Les alternatives pour économiser

Acheter en gros

Les sacs de 5 ou 10 kg permettent des économies substantielles. Le prix au kilo descend de 20 à 30%. Comptez 0,80 à 1 euro le kilo en achetant un sac de 10 kg de marque distributeur. Cette option convient aux familles ou aux gros utilisateurs.

Les magasins de grossistes (Metro, Promocash) proposent des tarifs encore plus serrés. Mais l’accès reste limité aux professionnels ou nécessite une carte. Cette barrière à l’entrée protège les prix de la grande distribution.

Les promotions

Les supermarchés mettent régulièrement la farine en promotion. Les rabais atteignent 30 à 40%. Un kilo à 1,50 euro passe à 1 euro. Faire des stocks lors de ces opérations permet de lisser les coûts.

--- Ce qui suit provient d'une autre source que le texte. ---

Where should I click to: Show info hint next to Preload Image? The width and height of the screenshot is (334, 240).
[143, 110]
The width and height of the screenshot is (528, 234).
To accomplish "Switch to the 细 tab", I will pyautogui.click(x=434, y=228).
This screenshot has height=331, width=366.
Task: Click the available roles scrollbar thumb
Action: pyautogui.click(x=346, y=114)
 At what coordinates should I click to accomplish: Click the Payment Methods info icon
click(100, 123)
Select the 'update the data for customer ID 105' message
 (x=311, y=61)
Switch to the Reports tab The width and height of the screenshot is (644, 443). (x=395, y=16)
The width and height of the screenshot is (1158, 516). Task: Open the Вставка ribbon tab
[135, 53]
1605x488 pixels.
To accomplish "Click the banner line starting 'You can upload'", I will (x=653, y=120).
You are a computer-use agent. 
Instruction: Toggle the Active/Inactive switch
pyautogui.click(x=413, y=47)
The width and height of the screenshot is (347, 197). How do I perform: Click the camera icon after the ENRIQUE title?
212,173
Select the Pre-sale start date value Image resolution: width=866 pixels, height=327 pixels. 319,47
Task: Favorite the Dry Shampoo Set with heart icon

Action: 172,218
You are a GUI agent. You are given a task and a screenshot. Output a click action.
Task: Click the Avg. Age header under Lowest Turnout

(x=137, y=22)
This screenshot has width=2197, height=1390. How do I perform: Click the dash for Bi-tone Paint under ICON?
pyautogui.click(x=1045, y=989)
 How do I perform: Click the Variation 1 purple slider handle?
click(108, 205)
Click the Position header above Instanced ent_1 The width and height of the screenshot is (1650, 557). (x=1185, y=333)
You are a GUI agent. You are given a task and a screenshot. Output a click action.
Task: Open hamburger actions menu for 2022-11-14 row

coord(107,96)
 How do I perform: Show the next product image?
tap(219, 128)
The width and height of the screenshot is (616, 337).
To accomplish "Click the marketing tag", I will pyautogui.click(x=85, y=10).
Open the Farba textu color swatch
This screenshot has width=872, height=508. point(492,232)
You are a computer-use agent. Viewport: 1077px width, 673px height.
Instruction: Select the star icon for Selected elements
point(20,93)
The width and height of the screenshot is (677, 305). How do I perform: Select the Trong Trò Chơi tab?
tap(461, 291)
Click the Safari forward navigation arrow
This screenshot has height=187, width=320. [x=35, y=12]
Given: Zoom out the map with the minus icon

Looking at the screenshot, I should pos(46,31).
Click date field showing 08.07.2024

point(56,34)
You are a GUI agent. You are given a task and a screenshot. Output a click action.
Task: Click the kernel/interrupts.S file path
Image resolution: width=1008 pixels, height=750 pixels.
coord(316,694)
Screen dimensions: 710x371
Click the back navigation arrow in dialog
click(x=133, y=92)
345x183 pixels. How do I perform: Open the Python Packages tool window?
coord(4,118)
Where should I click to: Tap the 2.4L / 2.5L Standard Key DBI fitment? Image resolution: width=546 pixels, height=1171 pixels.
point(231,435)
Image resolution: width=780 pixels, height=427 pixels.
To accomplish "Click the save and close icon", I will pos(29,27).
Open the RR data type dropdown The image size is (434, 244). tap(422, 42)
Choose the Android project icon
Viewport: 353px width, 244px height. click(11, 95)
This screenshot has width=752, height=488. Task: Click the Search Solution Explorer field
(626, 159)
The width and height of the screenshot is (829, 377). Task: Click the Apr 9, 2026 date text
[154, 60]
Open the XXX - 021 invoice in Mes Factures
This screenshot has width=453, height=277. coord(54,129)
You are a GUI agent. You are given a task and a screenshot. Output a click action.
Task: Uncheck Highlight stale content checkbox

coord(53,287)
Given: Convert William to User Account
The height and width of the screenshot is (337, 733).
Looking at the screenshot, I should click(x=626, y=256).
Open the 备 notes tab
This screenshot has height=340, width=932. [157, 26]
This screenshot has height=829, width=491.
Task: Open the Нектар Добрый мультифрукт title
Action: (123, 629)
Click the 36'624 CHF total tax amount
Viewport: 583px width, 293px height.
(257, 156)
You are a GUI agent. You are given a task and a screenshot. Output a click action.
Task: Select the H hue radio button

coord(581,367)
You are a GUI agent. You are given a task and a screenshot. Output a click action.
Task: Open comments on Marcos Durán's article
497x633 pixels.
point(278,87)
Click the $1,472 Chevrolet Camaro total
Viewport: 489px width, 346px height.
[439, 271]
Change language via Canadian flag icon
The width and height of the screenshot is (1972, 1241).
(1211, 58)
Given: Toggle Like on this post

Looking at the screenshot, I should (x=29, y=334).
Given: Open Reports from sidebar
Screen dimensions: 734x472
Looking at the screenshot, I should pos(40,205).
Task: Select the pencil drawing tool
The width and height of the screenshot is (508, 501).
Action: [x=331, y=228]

Les cartes de fidélité donnent accès à des offres spéciales. Certaines enseignes remboursent un pourcentage en bons d’achat. Ces mécanismes réduisent le coût final. Mais ils créent aussi une dépendance aux programmes de fidélisation.

Moudre soi-même

Les moulins domestiques permettent de faire sa farine. Acheter du blé en grains coûte moins cher que la farine. Comptez 0,80 à 1,20 euro le kilo de blé bio. Le moulin représente un investissement de départ de 150 à 500 euros.

Cette solution séduit les puristes. La farine fraîchement moulue offre des qualités gustatives supérieures. Mais elle demande du temps et de l’équipement. Cette pratique reste donc très minoritaire.

Conclusion sur une denrée stratégique

La farine à 0,27 euro en 1980 incarnait l’abondance alimentaire. Ce produit de base ultra-accessible permettait à tous de cuisiner sans compter. Pendant quarante ans, cette situation s’est maintenue. Le pouvoir d’achat farine s’améliorait même progressivement.

Les cinq dernières années ont brutalement changé la donne. La farine à 1,50 euro en 2025 représente une multiplication par 5 à 6 en valeur nominale. Cette hausse récente de 40% en cinq ans marque une rupture historique. La farine redevient un produit visible dans le budget.

Cette évolution révèle notre dépendance aux marchés mondiaux. Une guerre à l’autre bout de l’Europe fait flamber nos prix. Les tensions climatiques pèsent sur les récoltes. L’énergie chère renchérit la production. La farine, produit si simple, concentre toutes les fragilités de notre système alimentaire.


Après quinze ans à observer les prix alimentaires, je tire cette leçon : la farine bon marché était une anomalie historique. Nous avons vécu pendant des décennies dans une bulle d’abondance céréalière. Cette période se termine. Les tensions sur les ressources, le climat, l’énergie s’invitent dans nos placards. La farine à 1,50 euro n’est probablement qu’un début. Adaptons nos habitudes et réapprenons à valoriser ces produits de base trop longtemps considérés comme acquis.